The head paramedic couldn’t get inside the locked-up building and the on-call GP was nowhere to be found. A patient had to open up the hospital to let them in before a doctor was located.
The GP was unable to help the Texan man at LDH, so he was eventually rushed to Invercargill’s Southland Hospital. Doctors there saved his life.
“That was the first time I had my eyes opened to the poor state of affairs of our health services in Queenstown,” Cole recalls. Since then, the passionate 58-year-old has tirelessly fought for decent and fair healthcare in the resort.
Last week, Cole and the volunteer organisation she set up, the Wakatipu Health Trust, passed the responsibility on to a newly-formed group led by Queenstown mayor Vanessa van Uden.
“We’re not giving up, we’re simply passing the baton to the mayor’s group. It’s the time to do that because of the way things have unfolded,” Cole says.
The well-publicised battle over healthcare has been a long one for Cole – and the trustees who also pushed to get fair health services in the resort.

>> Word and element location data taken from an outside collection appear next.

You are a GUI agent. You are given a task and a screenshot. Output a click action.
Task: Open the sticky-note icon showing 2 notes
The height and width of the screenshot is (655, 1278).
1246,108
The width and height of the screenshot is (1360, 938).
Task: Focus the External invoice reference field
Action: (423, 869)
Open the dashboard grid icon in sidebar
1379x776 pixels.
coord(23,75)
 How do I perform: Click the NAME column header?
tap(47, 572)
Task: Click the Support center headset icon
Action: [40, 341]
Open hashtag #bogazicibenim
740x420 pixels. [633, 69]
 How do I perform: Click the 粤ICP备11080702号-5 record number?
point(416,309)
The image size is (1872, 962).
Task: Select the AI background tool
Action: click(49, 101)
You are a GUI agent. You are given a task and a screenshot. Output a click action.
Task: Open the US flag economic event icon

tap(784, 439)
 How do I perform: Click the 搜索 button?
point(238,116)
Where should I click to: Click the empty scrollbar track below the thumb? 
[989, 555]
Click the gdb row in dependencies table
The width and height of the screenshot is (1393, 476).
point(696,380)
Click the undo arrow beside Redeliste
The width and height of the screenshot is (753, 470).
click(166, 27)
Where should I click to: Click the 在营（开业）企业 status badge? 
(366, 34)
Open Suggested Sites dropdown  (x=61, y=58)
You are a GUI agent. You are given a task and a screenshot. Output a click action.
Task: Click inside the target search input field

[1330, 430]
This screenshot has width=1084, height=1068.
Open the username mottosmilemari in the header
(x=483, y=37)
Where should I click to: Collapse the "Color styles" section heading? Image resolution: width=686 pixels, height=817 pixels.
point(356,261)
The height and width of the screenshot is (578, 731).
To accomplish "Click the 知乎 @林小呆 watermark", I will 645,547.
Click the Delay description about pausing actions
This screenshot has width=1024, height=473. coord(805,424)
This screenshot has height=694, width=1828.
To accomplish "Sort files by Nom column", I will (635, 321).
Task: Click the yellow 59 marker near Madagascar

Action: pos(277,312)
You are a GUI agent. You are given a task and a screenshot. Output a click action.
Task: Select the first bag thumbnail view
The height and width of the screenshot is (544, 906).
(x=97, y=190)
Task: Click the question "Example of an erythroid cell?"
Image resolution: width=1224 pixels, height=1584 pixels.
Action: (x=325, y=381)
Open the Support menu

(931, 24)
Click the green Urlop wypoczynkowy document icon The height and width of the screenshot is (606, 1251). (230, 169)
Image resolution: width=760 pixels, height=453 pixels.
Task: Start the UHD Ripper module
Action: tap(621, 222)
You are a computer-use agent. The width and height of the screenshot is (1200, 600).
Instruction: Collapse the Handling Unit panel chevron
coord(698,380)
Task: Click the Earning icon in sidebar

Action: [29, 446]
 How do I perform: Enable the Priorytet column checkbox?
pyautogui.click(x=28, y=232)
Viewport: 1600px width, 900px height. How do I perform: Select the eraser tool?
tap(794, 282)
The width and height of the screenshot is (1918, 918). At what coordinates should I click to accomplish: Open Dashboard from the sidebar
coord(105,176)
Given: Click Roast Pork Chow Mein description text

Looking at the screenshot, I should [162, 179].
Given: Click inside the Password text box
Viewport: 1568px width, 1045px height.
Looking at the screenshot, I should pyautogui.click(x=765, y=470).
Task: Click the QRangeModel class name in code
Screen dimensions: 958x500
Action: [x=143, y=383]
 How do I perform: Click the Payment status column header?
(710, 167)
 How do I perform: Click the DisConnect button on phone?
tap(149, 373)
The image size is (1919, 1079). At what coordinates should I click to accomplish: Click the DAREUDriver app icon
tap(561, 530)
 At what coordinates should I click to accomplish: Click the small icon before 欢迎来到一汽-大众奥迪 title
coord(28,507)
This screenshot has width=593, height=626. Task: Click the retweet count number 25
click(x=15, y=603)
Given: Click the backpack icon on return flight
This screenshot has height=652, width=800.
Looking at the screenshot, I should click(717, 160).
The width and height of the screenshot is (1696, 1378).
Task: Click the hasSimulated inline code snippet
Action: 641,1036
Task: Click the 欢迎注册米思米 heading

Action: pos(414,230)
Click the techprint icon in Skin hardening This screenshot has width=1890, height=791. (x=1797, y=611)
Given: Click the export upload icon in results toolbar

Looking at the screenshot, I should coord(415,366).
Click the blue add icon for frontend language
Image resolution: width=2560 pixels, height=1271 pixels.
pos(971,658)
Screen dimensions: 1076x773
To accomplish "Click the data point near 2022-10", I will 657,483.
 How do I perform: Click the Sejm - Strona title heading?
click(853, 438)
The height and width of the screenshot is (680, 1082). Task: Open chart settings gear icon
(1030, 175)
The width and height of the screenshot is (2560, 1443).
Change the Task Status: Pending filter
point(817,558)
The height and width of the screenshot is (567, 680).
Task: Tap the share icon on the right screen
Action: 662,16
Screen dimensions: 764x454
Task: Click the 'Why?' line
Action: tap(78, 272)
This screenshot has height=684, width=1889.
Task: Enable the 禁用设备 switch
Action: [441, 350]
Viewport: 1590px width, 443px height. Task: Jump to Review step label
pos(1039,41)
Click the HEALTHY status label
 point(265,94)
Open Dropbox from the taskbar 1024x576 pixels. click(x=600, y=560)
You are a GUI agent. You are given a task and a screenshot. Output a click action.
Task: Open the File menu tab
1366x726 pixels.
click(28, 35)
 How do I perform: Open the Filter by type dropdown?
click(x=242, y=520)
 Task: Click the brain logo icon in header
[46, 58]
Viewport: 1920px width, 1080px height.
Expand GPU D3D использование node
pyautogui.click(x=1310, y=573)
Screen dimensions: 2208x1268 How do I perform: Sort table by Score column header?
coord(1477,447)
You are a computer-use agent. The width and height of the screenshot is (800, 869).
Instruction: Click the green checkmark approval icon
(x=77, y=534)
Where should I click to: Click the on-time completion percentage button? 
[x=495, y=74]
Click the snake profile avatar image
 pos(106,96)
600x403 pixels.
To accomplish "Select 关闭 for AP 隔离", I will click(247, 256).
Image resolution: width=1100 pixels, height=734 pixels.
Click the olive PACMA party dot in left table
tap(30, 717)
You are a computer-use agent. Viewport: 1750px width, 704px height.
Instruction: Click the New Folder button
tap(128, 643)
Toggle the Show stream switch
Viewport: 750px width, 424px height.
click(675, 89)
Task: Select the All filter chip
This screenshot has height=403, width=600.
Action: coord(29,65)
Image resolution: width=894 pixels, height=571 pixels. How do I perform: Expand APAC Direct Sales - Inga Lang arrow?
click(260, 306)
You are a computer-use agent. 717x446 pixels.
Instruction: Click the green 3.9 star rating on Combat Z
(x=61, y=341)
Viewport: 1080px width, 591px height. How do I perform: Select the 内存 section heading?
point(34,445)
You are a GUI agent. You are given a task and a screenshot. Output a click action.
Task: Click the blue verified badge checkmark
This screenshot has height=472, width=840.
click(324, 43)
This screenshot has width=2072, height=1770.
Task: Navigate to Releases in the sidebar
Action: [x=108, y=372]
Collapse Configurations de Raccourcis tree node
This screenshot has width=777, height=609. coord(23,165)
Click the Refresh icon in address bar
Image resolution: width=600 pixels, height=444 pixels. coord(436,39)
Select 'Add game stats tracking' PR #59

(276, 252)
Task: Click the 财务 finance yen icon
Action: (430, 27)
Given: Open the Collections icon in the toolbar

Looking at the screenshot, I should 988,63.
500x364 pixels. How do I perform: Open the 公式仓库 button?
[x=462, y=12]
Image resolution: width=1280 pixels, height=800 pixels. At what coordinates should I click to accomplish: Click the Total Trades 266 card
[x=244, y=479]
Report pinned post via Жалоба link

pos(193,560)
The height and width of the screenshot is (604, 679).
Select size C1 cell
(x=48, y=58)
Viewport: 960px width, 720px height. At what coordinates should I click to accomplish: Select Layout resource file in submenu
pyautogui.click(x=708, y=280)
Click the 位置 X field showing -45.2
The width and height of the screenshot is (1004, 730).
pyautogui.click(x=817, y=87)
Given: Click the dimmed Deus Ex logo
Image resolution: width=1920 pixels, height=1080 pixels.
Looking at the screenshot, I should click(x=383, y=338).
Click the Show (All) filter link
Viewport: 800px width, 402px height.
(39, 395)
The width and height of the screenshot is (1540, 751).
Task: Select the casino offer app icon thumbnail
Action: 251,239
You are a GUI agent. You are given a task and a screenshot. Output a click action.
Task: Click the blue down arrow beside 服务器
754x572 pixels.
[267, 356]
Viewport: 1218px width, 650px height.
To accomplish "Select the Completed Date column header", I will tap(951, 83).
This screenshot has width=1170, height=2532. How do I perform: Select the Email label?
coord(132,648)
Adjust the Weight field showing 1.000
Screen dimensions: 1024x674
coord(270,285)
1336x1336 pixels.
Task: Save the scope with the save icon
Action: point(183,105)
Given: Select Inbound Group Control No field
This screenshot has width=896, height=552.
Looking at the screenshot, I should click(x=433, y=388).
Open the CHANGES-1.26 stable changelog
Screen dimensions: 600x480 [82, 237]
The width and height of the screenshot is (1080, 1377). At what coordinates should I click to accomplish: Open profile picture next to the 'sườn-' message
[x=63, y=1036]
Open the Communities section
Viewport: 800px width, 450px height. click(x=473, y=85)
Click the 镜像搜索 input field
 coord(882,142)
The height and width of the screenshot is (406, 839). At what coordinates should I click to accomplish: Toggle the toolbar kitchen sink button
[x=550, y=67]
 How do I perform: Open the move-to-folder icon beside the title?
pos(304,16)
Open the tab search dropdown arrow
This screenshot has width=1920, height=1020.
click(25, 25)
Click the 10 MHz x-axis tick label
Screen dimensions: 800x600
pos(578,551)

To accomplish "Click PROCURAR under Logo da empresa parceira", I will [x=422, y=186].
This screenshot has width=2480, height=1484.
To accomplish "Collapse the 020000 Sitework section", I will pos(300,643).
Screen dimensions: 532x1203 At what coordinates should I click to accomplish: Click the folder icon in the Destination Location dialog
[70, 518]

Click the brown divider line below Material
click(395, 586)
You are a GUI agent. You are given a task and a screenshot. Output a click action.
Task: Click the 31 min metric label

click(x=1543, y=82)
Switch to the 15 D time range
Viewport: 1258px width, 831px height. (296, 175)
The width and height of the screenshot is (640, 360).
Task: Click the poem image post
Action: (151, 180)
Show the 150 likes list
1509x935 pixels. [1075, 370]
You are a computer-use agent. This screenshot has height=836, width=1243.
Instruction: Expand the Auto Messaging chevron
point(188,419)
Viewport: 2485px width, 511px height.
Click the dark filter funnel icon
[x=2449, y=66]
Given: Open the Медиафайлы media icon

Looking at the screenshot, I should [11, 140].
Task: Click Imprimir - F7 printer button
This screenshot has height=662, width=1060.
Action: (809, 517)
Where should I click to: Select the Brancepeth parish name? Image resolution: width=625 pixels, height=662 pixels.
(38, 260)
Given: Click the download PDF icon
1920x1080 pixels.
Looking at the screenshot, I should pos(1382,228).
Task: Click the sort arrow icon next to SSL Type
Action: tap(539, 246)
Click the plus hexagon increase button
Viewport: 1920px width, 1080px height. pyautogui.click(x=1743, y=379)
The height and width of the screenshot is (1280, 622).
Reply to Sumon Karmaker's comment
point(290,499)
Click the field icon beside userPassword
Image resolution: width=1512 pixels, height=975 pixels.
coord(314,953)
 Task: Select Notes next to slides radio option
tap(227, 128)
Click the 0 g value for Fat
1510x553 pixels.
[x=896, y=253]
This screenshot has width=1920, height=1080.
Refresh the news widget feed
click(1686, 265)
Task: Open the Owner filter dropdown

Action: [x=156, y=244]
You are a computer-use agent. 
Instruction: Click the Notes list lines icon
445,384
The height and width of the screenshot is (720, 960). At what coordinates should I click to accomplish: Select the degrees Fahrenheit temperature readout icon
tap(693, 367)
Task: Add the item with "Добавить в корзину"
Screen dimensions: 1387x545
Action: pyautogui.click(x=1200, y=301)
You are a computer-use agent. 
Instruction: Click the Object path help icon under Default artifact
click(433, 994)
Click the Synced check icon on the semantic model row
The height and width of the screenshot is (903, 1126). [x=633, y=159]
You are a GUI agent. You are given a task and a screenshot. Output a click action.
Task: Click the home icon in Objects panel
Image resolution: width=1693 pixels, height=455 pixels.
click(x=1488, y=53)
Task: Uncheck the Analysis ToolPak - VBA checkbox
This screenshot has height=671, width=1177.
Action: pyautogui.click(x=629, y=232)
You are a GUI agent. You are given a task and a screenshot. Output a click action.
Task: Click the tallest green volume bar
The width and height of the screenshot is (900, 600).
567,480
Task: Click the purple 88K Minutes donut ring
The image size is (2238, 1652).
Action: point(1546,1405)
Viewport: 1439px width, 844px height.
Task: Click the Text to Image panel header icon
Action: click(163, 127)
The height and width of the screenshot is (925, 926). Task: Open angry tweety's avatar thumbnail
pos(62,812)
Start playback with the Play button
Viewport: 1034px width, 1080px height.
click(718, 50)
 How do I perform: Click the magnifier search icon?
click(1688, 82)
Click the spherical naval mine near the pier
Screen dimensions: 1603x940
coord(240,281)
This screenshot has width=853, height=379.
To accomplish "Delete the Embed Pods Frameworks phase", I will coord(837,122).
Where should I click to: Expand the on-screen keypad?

“It’s been a David and Goliath battle. Some of the dialogue with the Southern District Health Board has been very taxing on trustees – they’ve had to weather the constant undermining by the DHB of the trust’s research and findings.”
Wakatipu Health Trust didn’t set out to become the vocal advocacy group as it’s now known.
“The DHB wanted Central Lakes Trust to donate funding for a whole raft of equipment for LDH and the only way CLT agreed to do that was if a community trust was set up,” Cole says.
Over time it’s funded more than $750,000 worth of equipment – like ultrasound scanners and special x-ray technology – for LDH on behalf of the community.
“For the first few years we were in reactive mode – raising funds for equipment,” Cole explains.
“But as time went on we became more aware of strategic issues that weren’t being addressed. Buying equipment was like sticking a band aid on a sore that wouldn’t go away.”
In 2008, the trust calculated that the Wakatipu’s 19,000 residents get $181 per head for hospital services – less than half the average yearly funding of other Otago-Southland satellite hospitals.
Soon after, it spearheaded the first comprehensive public survey of local healthcare.
“It’s fair to say that the DHB didn’t always appreciate our work. As the direction became more strategic, they became less comfortable with us,” she says.
The National Health Board’s investigation this year – and its subsequent long list of proposals to keep the DHB in line – justified the trust’s fight, Cole believes.
“We welcome and thoroughly endorse the panel’s recommendations. We think they have done a good job. It’s vindicated the issues that the trust’s been championing for many years.”
Cole admits if it weren’t for the DHB’s refusal to work with them as part of a new group, they’d still be functioning.
“But it’s not a bad time to step down. This has been, for me personally, all-consuming, and it does take its toll on a personal level.”
Trust chairman Craig Benington thanks his fellow trustees – Dr John Hillock, Helen Stevens, Dr Neki Patel and pharmacist Kristian Summerfield – and says Cole’s commitment to the cause has been “unwavering”.
“Maria’s ability to deal with the politics and technical aspects of some complex and difficult issues has been invaluable. Without her the trust would never have achieved what it has.”
Cole – who’s positive about the new group – says there’s still plenty of work to be done.
“The community group will need to be really steadfast to ensure that they don’t become just a voice through which the DHB channels its decisions. There are still some very big challenges ahead – the outcome of which are by no means certain.”